Après Aarau : garder la tête froide plutôt qu’instrumentaliser politiquement

Après l’attaque au couteau de Winterthour, des voix à gauche avaient expressément mis en garde contre une instrumentalisation politique de l’acte. Elles avaient également appelé à ne pas « remettre en cause des principes fondamentaux » en raison de cas isolés. Le même principe doit s’appliquer après le drame d’Aarau, d’autant plus que le droit en vigueur permet déjà de retirer les armes en cas de danger concret.

Communiqué de presse du 3 septembre 2026

PROTELL exprime sa profonde tristesse après la l’attaque d’Aarau. Nos pensées vont aux victimes, à leurs proches et à toutes les personnes concernées. Nous remercions également les services d’intervention, qui ont agi rapidement et avec professionnalisme après les faits.

Il est d’autant plus important de faire toute la lumière sur un acte aussi exceptionnel avant de formuler des revendications politiques de grande portée. Pourtant, quelques jours seulement après le drame d’Aarau, des durcissements de la législation sur les armes sont déjà réclamés. La conseillère aux États socialiste Franziska Roth demande même que des armes semi-automatiques acquises légalement par le passé soient désormais retirées à leurs propriétaires. PROTELL met en garde contre des durcissements précipités de la législation tant que des questions essentielles concernant l’auteur présumé et les circonstances de l’acte restent sans réponse.

La comparaison avec l’attaque au couteau de Winterthour, il y a quelques mois à peine, est révélatrice. À l’époque, le PS, les Verts et la gauche alternative avaient expressément mis en garde contre une instrumentalisation politique de l’acte. La députée socialiste au Grand Conseil zurichois Mandy Abou Shoak avait déclaré à la SRF qu’il fallait être prudent avant de « remettre en cause des principes fondamentaux en raison de cas isolés […] ».

PROTELL partage ce principe. Mais il doit s’appliquer indépendamment du moyen utilisé pour commettre l’acte.

Après le drame de Winterthour, le débat politique s’était concentré sur l’auteur présumé, la prévention et la circulation des informations entre les services compétents. Dans leur déclaration commune, le PS, les Verts et la gauche alternative n’avaient pas demandé de durcissement de la législation sur les couteaux, mais une enquête complète, davantage de prévention et un accès facilité au soutien psychologique.

Après le drame d’Aarau aussi, il faut donc d’abord déterminer si des signaux d’alerte existaient, de quelles informations disposaient les autorités et si les possibilités offertes par le droit en vigueur ont été pleinement utilisées.

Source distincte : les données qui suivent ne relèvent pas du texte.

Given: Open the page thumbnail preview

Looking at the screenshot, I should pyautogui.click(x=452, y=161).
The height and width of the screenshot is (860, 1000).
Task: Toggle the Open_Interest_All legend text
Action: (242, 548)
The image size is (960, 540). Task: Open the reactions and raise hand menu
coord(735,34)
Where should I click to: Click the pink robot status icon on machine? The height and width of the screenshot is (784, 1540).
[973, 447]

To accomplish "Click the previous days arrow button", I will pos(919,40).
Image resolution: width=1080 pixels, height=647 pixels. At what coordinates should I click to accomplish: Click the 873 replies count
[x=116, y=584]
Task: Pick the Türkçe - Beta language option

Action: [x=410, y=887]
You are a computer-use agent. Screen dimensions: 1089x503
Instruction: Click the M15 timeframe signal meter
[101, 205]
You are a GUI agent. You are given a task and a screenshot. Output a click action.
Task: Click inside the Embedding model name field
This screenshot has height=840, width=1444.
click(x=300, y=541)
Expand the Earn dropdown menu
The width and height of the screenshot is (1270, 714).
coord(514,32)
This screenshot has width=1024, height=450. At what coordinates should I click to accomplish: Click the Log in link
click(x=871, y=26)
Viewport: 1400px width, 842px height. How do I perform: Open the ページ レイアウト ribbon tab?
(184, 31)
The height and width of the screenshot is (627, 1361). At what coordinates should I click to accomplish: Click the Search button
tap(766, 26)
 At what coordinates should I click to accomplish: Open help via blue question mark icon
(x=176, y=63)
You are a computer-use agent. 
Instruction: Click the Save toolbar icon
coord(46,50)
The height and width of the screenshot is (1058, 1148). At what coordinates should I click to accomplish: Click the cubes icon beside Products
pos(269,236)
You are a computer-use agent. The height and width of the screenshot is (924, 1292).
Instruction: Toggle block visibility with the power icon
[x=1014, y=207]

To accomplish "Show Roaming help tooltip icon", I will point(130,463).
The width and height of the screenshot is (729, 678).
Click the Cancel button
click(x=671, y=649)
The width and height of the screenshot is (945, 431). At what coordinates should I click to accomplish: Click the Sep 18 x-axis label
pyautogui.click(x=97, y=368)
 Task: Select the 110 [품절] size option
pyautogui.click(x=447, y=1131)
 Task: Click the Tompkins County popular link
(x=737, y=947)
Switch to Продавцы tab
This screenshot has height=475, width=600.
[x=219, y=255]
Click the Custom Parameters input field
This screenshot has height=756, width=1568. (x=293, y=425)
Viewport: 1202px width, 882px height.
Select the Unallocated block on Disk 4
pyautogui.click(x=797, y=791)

Car la loi sur les armes permet déjà d’intervenir en présence de signes concrets de mise en danger. Lorsqu’il y a lieu de craindre qu’une personne utilise une arme d’une manière dangereuse pour elle-même ou pour autrui, l’autorité compétente met ses armes et ses munitions sous séquestre. Une décision judiciaire préalable n’est pas nécessaire. Cet instrument est utilisé en pratique.

Avant que le législateur n’impose de nouvelles interdictions et obligations à des centaines de milliers de détenteurs d’armes respectueux de la loi – voire ne leur retire des armes acquises légalement –, une question doit trouver une réponse : quelle nouvelle disposition concrète aurait effectivement permis d’empêcher lattaque d’Aarau ?

Si l’enquête devait révéler l’existence de signaux d’alerte, il faudra examiner si la circulation des informations a fonctionné et si les instruments existants ont été utilisés à temps.

Un acte exceptionnel et tragique exige une enquête complète et un débat factuel. Il ne justifie pas de placer collectivement sous suspicion des détenteurs d’armes respectueux de la loi.